Non sarà ancora possibile andare a trovare un congiunto fuori regione, a meno che non ci sia un motivo di grave necessità che però dovrà essere dichiarato nell’autocertificazione. È possibile incontrarsi con gli amici ma non sarà possibile dare feste per il divieto di assembramento mentre è possibile rientrare dall’estero per motivi di lavoro e bisogna rimanere al massimo per un periodo che non sia superiore ai cinque giorni. Si può rientrare nel proprio domicilio ma bisogna osservare la quarantena e comunicarlo alla Asl di appartenenza.

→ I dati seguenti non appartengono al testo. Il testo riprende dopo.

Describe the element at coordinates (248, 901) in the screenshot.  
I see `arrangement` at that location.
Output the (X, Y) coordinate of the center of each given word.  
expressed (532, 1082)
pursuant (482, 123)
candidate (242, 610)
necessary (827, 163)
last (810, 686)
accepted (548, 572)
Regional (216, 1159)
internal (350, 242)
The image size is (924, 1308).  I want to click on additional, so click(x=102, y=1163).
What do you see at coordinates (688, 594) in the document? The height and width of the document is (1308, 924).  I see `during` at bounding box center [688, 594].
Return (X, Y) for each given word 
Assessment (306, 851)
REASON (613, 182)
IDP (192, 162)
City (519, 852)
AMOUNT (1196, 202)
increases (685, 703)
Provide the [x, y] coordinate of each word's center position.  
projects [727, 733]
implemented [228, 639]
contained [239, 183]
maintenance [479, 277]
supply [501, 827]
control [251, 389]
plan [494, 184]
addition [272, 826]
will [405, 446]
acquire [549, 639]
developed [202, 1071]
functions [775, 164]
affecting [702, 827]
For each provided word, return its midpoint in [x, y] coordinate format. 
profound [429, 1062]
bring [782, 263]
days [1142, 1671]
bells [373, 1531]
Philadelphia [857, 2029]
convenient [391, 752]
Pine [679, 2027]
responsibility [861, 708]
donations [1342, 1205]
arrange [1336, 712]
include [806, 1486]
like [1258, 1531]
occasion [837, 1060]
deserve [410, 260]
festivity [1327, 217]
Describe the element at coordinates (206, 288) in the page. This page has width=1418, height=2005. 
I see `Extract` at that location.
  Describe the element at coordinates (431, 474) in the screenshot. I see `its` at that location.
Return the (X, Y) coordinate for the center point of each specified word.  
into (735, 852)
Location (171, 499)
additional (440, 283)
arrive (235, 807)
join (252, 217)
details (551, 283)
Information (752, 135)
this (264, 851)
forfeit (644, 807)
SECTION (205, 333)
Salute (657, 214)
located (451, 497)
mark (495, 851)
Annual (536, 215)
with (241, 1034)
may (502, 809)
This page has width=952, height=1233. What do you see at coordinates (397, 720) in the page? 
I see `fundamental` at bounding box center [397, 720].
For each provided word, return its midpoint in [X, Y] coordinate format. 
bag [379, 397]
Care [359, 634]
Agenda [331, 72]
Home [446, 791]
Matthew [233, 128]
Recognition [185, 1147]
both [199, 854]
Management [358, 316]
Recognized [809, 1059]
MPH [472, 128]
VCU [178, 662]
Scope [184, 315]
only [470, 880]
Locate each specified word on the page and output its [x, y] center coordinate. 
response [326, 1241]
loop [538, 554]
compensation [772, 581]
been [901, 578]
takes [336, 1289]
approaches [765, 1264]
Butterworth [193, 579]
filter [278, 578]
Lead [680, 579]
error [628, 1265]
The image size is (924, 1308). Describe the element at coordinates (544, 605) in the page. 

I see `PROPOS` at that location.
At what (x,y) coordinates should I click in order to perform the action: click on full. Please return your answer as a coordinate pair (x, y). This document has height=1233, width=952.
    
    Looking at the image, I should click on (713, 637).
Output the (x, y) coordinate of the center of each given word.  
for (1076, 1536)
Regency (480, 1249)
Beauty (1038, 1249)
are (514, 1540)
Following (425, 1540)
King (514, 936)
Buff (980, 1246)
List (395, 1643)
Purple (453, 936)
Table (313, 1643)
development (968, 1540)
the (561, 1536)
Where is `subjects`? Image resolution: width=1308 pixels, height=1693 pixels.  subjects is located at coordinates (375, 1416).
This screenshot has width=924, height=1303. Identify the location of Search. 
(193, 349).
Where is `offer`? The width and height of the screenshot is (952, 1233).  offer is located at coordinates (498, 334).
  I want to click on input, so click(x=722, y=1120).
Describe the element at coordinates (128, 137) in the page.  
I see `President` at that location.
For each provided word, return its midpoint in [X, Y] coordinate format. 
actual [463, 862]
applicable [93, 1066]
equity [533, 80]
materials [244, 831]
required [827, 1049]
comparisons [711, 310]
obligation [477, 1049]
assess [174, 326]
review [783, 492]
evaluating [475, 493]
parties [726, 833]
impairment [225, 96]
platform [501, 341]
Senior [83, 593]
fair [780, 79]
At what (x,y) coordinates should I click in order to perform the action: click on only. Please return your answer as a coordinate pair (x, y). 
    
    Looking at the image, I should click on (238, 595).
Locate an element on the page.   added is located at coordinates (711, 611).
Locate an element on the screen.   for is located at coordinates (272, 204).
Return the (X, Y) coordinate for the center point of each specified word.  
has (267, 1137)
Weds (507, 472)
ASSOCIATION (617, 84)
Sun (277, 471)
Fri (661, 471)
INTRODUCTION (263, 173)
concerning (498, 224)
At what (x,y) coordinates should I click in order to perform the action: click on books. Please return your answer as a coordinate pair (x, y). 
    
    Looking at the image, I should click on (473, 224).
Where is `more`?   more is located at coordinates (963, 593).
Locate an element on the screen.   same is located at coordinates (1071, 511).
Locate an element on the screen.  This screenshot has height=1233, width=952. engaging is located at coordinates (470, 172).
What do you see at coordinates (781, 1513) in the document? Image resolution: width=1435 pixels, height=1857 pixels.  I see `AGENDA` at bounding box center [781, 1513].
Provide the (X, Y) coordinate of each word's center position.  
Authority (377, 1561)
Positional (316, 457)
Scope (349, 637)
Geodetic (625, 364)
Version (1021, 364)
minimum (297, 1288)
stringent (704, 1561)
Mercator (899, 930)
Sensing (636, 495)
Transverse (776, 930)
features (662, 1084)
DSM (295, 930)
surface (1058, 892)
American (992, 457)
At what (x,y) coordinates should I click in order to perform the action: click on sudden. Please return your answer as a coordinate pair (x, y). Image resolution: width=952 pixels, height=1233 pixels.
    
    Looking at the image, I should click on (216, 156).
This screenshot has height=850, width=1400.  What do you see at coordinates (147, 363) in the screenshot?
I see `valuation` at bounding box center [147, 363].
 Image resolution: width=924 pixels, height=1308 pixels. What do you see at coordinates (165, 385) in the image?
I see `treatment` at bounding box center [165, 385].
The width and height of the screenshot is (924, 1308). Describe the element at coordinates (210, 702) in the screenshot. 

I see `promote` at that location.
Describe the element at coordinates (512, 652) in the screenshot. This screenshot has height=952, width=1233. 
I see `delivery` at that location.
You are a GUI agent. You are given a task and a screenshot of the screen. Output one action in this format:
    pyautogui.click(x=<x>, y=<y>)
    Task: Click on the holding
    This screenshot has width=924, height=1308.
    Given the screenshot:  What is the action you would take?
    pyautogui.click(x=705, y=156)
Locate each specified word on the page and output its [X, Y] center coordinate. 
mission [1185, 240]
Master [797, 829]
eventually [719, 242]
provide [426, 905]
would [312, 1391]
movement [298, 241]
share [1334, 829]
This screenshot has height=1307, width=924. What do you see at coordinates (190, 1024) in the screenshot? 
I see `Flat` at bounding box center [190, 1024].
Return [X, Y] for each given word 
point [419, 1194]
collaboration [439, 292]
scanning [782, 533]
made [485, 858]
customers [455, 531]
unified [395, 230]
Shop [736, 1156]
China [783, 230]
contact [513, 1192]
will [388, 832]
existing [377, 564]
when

«A decorrere dal 3 giugno 2020, gli spostamenti tra regioni diverse potranno essere limitati solo con provvedimenti statali adottati ai sensi dell’articolo 2 del decreto-legge 25 marzo 2020, n. 19, in relazione a specifiche aree del territorio nazionale, secondo principi di adeguatezza e proporzionalità al rischio epidemiologico effettivamente presente in dette aree. Tali norme varranno anche per gli spostamenti da e per l’estero, che potranno essere limitati solo con provvedimenti statali anche in relazione a specifici Stati e territori, secondo principi di adeguatezza e proporzionalità al rischio epidemiologico e nel rispetto dei vincoli derivanti dall’ordinamento dell’Unione europea e degli obblighi internazionali».